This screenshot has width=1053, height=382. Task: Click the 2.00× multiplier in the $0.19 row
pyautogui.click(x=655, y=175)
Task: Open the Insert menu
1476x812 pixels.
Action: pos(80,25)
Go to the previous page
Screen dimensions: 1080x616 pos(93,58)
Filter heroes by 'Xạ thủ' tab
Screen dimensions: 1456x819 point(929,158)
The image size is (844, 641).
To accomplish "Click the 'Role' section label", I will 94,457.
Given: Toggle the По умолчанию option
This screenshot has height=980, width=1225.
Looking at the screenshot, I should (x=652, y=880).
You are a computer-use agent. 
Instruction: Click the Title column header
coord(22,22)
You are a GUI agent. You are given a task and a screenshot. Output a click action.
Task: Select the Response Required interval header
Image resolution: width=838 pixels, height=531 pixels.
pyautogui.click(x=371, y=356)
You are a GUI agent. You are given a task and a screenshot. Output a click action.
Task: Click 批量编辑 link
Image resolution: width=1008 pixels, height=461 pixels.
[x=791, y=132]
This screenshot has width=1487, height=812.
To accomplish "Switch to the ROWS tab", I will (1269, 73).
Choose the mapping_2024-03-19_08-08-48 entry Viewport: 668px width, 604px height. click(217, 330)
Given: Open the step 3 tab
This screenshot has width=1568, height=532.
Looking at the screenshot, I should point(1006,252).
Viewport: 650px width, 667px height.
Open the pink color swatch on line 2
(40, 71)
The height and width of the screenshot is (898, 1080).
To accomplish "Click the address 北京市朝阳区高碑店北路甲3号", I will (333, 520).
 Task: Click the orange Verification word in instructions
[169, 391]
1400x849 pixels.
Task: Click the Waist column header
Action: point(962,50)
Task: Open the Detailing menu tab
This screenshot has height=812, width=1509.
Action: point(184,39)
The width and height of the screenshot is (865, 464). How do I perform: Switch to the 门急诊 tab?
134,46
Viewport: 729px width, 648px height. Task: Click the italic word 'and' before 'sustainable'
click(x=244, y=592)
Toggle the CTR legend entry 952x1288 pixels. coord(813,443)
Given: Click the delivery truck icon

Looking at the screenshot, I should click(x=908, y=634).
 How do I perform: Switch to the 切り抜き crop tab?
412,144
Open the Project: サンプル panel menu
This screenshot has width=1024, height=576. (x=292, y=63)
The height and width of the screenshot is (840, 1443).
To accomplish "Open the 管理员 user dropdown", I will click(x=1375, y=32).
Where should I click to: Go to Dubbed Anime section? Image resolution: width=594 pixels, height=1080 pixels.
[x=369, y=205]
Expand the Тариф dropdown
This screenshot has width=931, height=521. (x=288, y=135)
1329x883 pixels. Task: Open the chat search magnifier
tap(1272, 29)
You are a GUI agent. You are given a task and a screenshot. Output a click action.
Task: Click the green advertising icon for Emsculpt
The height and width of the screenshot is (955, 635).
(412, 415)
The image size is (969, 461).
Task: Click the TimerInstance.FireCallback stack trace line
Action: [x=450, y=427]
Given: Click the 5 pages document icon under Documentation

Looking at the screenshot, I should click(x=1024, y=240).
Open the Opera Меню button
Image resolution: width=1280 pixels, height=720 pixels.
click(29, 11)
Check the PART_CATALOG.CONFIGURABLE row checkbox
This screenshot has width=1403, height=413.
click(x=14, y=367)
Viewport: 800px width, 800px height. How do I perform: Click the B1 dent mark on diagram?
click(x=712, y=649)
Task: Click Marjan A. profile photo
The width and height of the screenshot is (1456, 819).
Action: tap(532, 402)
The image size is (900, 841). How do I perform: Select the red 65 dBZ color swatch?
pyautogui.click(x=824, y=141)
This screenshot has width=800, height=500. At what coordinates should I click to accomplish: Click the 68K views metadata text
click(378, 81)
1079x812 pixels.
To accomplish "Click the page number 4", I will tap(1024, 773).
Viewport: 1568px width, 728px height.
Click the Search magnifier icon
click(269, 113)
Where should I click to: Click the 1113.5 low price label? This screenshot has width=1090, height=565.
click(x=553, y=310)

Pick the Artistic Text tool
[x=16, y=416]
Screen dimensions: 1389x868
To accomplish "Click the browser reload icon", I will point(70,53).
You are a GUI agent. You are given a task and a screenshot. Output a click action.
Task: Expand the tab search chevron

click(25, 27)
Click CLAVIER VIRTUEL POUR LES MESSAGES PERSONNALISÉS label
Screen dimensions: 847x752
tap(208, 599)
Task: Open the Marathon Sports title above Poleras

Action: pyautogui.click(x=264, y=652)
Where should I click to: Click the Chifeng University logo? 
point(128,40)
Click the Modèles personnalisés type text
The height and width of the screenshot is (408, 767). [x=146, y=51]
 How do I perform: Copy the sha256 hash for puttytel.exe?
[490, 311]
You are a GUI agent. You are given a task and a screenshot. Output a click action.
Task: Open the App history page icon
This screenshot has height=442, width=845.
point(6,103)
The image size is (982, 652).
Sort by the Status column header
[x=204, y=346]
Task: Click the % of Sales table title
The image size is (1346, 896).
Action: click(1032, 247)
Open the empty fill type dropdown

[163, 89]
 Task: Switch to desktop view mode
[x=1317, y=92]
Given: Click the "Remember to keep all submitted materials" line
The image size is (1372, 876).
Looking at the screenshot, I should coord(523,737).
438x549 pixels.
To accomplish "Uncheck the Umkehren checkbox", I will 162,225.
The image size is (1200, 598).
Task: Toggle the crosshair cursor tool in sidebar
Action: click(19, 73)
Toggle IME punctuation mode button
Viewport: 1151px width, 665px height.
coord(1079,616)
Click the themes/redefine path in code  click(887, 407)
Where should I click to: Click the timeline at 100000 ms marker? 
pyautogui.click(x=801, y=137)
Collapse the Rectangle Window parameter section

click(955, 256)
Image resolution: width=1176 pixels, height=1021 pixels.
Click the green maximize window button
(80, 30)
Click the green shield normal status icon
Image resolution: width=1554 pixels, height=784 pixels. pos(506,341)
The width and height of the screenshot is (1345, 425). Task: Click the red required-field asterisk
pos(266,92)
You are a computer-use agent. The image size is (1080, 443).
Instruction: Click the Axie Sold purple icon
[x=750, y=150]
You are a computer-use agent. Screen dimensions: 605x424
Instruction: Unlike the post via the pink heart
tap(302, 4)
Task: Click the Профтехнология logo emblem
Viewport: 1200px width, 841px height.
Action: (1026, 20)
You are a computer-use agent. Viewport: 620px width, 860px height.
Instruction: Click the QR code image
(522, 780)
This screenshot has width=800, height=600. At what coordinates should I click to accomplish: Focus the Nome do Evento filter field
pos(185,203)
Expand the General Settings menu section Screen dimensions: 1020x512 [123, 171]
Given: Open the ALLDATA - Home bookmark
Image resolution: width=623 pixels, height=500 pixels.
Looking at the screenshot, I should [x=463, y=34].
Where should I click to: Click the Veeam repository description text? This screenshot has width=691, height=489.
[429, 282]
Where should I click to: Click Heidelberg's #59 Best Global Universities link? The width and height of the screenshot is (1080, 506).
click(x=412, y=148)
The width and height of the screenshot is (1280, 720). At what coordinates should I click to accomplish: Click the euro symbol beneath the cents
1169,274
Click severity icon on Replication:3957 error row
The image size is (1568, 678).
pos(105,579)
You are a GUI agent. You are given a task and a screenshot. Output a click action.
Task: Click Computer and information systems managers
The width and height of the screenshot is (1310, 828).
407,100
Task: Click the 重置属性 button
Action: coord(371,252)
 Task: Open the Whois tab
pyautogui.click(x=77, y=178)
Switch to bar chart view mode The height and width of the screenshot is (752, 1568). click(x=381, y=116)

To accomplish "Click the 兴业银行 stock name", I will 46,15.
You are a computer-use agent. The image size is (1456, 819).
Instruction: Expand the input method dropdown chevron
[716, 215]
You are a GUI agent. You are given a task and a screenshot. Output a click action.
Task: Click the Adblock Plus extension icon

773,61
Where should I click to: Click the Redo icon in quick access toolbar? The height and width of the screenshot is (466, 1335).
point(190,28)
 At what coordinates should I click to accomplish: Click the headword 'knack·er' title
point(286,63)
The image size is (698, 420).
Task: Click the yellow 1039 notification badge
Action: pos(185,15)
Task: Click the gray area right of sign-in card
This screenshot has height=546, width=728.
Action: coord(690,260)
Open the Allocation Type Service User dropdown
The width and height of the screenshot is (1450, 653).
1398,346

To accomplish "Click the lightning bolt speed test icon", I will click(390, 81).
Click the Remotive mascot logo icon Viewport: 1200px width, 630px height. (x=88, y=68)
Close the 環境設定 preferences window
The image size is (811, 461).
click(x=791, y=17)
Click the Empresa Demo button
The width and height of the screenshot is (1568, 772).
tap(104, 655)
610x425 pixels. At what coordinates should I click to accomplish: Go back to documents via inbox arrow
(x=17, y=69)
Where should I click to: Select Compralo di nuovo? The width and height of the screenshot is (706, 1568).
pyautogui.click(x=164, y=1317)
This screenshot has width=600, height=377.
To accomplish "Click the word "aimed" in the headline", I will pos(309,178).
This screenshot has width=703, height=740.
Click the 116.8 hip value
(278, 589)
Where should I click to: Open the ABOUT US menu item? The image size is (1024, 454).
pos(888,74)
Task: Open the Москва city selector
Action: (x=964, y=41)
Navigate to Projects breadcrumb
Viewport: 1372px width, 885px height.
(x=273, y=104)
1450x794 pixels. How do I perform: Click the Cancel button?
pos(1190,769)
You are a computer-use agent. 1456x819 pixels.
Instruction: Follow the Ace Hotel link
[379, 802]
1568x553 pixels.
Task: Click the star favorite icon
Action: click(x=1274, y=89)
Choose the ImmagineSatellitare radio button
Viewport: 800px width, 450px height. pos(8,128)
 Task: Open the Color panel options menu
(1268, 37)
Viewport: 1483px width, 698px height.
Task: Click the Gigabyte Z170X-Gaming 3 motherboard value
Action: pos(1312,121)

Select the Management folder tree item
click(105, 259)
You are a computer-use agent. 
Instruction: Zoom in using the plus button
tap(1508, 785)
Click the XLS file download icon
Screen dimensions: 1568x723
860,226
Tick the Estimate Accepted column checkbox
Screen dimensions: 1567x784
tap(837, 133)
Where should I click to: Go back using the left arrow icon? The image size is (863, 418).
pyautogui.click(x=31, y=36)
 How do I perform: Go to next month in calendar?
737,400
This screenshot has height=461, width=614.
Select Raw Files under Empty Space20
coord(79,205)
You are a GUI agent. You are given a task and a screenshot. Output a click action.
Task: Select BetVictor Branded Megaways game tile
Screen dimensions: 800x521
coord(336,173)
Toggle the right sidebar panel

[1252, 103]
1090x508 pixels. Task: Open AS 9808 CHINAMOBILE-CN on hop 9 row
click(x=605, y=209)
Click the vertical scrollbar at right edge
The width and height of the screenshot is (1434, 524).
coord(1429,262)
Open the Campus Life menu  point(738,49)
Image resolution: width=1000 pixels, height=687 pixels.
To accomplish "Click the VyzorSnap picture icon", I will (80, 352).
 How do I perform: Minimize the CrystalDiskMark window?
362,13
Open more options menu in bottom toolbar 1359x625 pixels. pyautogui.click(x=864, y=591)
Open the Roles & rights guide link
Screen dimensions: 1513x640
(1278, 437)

━━━

Written task: Rewrite the stretch of the data above from the line containing "will click(390, 81)." through the line containing "(x=17, y=69)" as a JSON list of strings, one string per line, leaving out blank lines.

Task result:
[
  "To accomplish \"Click the lightning bolt speed test icon\", I will click(390, 81).",
  "Click the Remotive mascot logo icon Viewport: 1200px width, 630px height. (x=88, y=68)",
  "Close the 環境設定 preferences window",
  "The image size is (811, 461).",
  "click(x=791, y=17)",
  "Click the Empresa Demo button",
  "The width and height of the screenshot is (1568, 772).",
  "tap(104, 655)",
  "610x425 pixels. At what coordinates should I click to accomplish: Go back to documents via inbox arrow",
  "(x=17, y=69)"
]